For a fixed amount of gas, an increase in temperature results in an increase in pressure. This is because the molecules of the gas move faster and collide with the walls of the container more frequently and with greater force. As a result, the pressure inside the container increases. Conversely, if the temperature decreases, the pressure decreases as well.
In mathematical terms, this relationship is often expressed using the formula:\[\frac{P_1}{T_1} = \frac{P_2}{T_2}\]
where:

• \(P_1\) and \(P_2\) are the initial and final pressures.
• \(T_1\) and \(T_2\) are the initial and final temperatures, measured in Kelvin.

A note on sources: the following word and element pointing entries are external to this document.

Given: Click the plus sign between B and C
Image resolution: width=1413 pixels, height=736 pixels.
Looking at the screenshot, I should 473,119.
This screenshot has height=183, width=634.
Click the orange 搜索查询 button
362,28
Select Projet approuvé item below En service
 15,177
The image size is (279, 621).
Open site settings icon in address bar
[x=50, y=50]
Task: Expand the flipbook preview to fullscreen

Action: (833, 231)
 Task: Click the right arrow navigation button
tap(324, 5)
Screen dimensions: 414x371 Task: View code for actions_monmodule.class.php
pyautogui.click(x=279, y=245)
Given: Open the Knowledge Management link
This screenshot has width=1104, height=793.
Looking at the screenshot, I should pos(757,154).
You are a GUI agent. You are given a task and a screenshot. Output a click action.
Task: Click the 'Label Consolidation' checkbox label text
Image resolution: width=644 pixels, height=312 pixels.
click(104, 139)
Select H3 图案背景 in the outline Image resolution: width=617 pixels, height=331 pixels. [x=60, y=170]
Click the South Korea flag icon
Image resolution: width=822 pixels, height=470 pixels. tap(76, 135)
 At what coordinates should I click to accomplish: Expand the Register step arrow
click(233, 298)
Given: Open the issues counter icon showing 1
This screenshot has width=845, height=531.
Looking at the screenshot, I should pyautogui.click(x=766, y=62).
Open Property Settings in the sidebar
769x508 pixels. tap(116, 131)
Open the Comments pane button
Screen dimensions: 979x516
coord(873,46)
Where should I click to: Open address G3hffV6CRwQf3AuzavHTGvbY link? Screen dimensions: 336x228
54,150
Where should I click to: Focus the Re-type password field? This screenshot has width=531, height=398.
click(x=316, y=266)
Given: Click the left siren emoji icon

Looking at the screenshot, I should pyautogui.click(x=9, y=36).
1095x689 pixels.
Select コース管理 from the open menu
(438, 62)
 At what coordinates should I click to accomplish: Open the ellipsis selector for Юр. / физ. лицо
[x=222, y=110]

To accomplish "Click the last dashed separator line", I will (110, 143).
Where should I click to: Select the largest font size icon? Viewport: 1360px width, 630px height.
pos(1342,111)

The formula indicates that the ratio of pressure to temperature remains constant if the volume does not change.

Fixed Volume Gas Behavior

In scenarios where the volume of a gas is held constant, such as in a sealed container, the behavior of the gas predominantly depends on pressure and temperature changes. This is particularly modeled by the isochoric process in thermodynamics where volume does not vary. In such a case, the amount of gas and the physical constraints of the container remain unchanged.
When the gas is heated, its particles gain energy and start moving more vigorously. Since the particles cannot expand within the confines of the fixed volume, the increased movement leads to a rise in pressure. This is seen in the example exercise where the temperature of argon gas is increased, resulting in a higher pressure within the container.
Understanding the behavior of gases in a fixed volume is crucial in various applications such as pressure cookers, internal combustion engines, and even in predicting weather changes in enclosed environments.

Direct Proportionality of Pressure and Temperature

For an ideal gas at constant volume, there is a direct proportionality between pressure and temperature. This means that as one variable increases, the other does the same, assuming pressure is measured in absolute units (such as Pascals) and temperature is in Kelvin. This proportionality is a direct consequence of the kinetic theory of gases, which states that the energy of gas particles relates directly to temperature.
In the given exercise, we see this principle in action. By increasing the temperature of argon gas from 300 K to 350 K, the pressure also rises proportionally from 50,000 Pa to approximately 58,333 Pa. The formula \(P_2 = P_1 \times \frac{T_2}{T_1}\) clearly demonstrates this linear relationship between temperature and pressure.
This proportionality helps to understand and predict the behavior of gases in confined spaces, and it's used in designing safety standards for containers and devices that operate under changing temperature conditions. Knowing how gas pressure will change with temperature ensures safe and efficient operation in industrial and everyday applications.